__Tasks to complete__.
A. In the post remembering Whitney Hubbard, what did the writer paint in the first watercolor class?
B. From the post remembering Whitney Hubbard, list every physical trait given for Hubbard's wife.
C. Continue the post remembering Whitney Hubbard, starting right after its final sentence.

__Source extract__.
Saturday, November 15, 2008
Remembering Whitney Hubbard
I want to remember Whitney Hubbard and his wife. They were my mother’s friends in Greenport Long Island during the Second World War, 1941-43.
Whitney Hubbard taught my mother watercolor. She included me though I found it boring. The first class was private at our house. I painted, labored over, a picture of the doghouse. I chose it because it related to my dog, King.
One day when we were painting on the pier in the Village of Greenport my mother looked up to see me diving off the end of the pier into the harbor. I had taken advantage of her distraction to beg a dollar to buy a bathing suit and the next thing I was in the water. That was the last time she asked me to paint with the class.
I remember Whitney as grey haired, a small slender frail looking man in a dark suit with hat and tie. He may have had a little mustache. I remember him as being quiet and patient. He and his wife lived in a run down house in the village across from the Episcopal Church and up the street a bit. I went there often with my mother. His wife whose name I will try to remember was probably manic at times but she greatly amused my mother. She was very funny. She was large, with a prominent nose, a bit over weight and had brown hair. They seemed an incongruous couple to me.

__Data provided__.
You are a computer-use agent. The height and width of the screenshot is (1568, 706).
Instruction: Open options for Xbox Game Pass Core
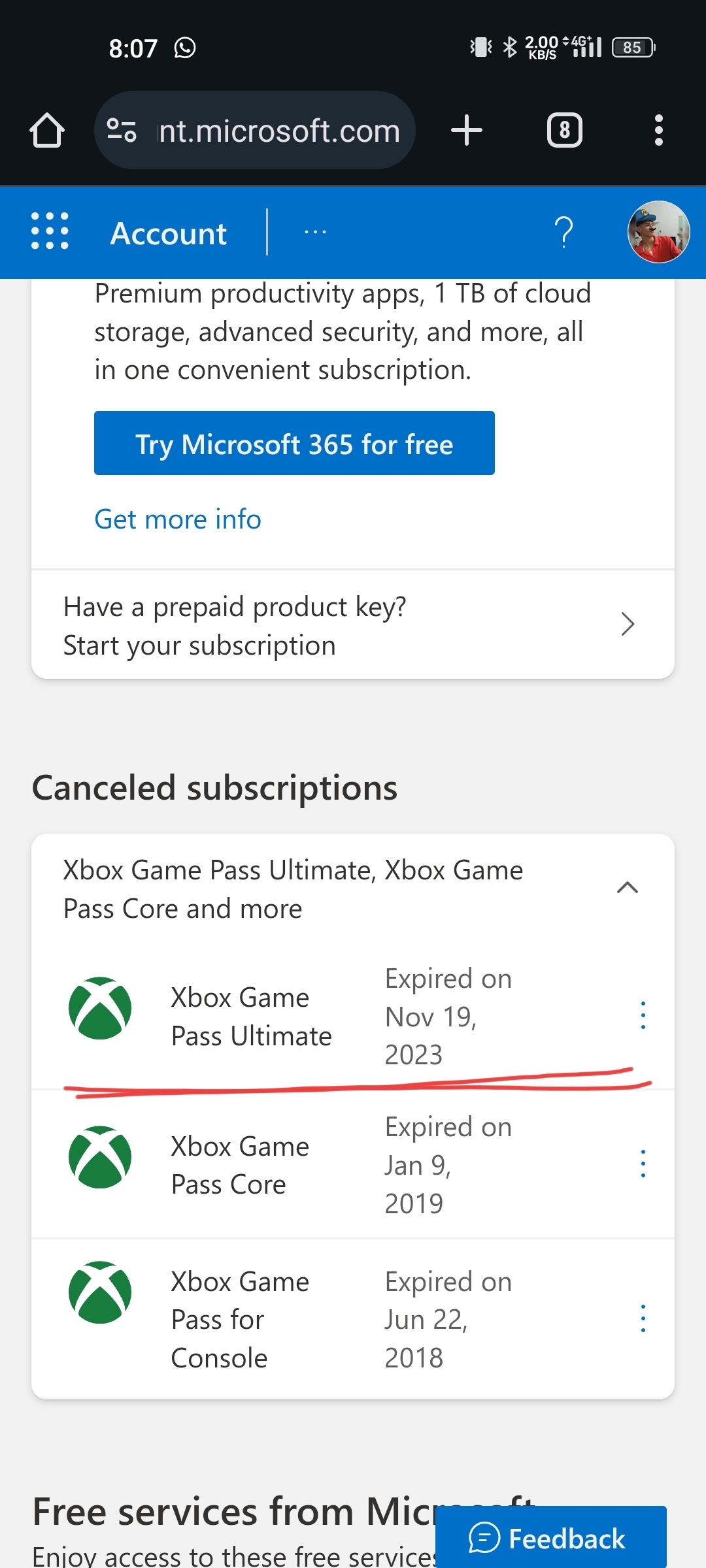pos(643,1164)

* * *

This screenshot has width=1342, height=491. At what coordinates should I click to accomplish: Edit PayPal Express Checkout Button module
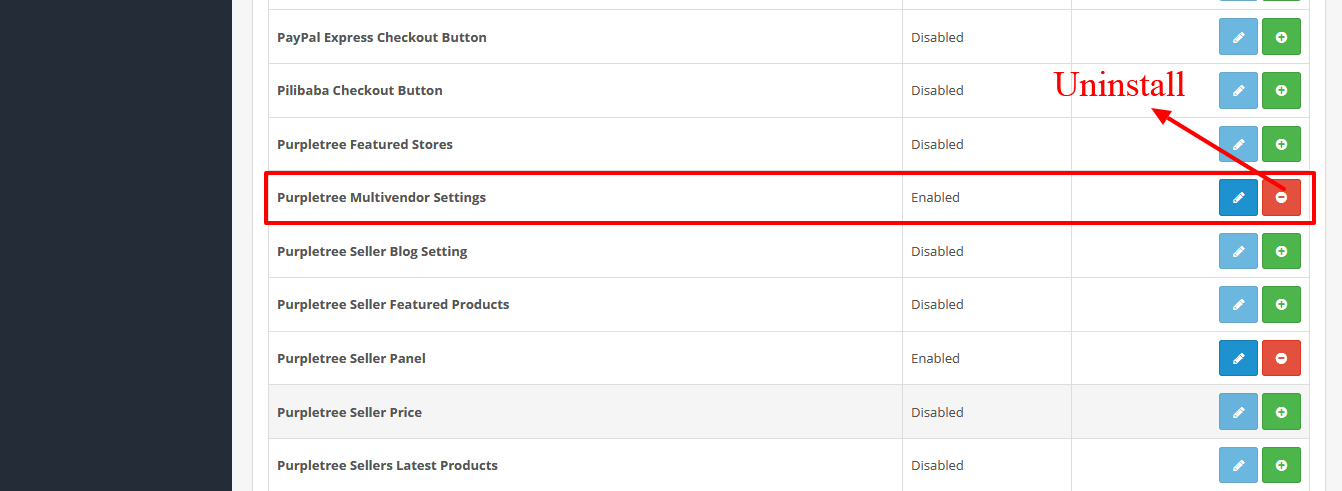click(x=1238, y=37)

* * *

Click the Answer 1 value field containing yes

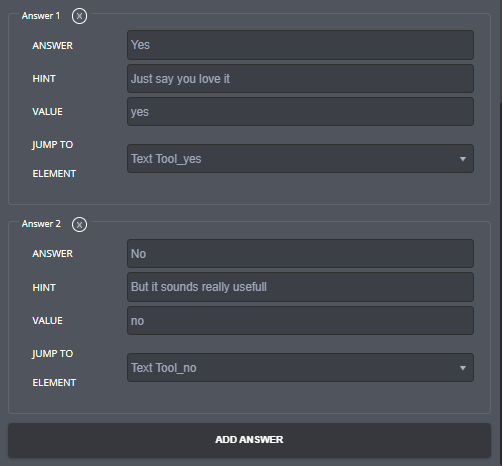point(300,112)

__Task answers__.
A. A picture of the doghouse.

B. She was large, had a prominent nose, was a bit overweight and had brown hair.

C.
Mrs. Hubbard was a musician. One of their sources of income were her engagements to play the piano. She may have played the organ at local churches as well.
I remember her description of one of the “Ladies” clubs in the village. She imitated one of the fat ladies with a big bottom seating herself at the piano bench. My mother and I were in hysterics.
You entered their house through a gate and stepped into an over grown and neglected garden. Kind of like an enchanted forest to my child’s eyes. Their house had a lot of plants. The floors were uneven and it was musty. I remember a green house room along one side with lots of windows and a brick floor. It did look to me at aged eight to ten, like it was about to fall down.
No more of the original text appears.